Reading text
Dot cells function during early stages of repair, which may be requisite to scarless healing. We observed that the scar on saline control wounds remodels after day 20 when there were no significant differences of scaring between Dot cells and saline injected wounds. The recovery of saline-injected group by 20 days could be explained by host stem cells in saline-injected mice also migrate to the wounds and repair tissue, however, in a slower way, due to the smaller number of stem cells in saline-injected mice compared to the Dot cell-transplanted wounds.
The ratio of Dot cells in E16.5 fetal mouse blood is more than twenty times higher than that of adult mice, suggesting Dot cells may be the key for scarless healing. To determine if the higher Dot cell number enhances tissue repair, we transplanted 500,000 isolated Dot cells into each wounded adult mouse. The Dot cell number for transplantation was calculated as 40% of the total number Dot cells in one recipient animal, i.e. 1.5 (ml of blood in one mouse) × 4 ×109 (total blood cells per ml) × 0.02% (the ratio of adult Dot cells within total blood cells) = 500,000. Our data suggest that a 40% increase in the number of Dot cells can induce scarless healing. The ratio of Dot cells in E16.5 fetal mice is twenty times higher than in adult mice, the high number of Dot cells in fetus maybe the key for scarless wound healing.

Problems to work on
**a.** Retype the Dot cell passage word for word, everything from "Dot cells function" down to "Dot cell-transplanted wounds.".
**b.** Answer these questions using the Dot cell passage:
(i) After which day does the scar on saline control wounds remodel?
(ii) How many isolated Dot cells were transplanted into each wounded adult mouse?
(iii) What ratio of adult Dot cells within total blood cells was used in the calculation?

Data for review
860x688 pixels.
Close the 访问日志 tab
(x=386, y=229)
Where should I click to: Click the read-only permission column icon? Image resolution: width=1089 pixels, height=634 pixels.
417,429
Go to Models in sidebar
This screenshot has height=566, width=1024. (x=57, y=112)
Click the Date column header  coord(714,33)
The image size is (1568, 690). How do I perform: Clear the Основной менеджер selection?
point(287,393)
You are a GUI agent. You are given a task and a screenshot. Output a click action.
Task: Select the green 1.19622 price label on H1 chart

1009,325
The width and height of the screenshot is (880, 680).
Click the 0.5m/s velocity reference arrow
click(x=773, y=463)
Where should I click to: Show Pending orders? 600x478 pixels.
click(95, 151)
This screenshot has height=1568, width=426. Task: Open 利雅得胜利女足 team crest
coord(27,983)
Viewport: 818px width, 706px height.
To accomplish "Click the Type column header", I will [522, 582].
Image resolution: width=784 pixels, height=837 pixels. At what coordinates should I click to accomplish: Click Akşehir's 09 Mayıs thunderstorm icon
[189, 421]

Answers for each item
**a.**
Dot cells function during early stages of repair, which may be requisite to scarless healing. We observed that the scar on saline control wounds remodels after day 20 when there were no significant differences of scaring between Dot cells and saline injected wounds. The recovery of saline-injected group by 20 days could be explained by host stem cells in saline-injected mice also migrate to the wounds and repair tissue, however, in a slower way, due to the smaller number of stem cells in saline-injected mice compared to the Dot cell-transplanted wounds.

**b.**
(i) Day 20
(ii) 500,000
(iii) 0.02%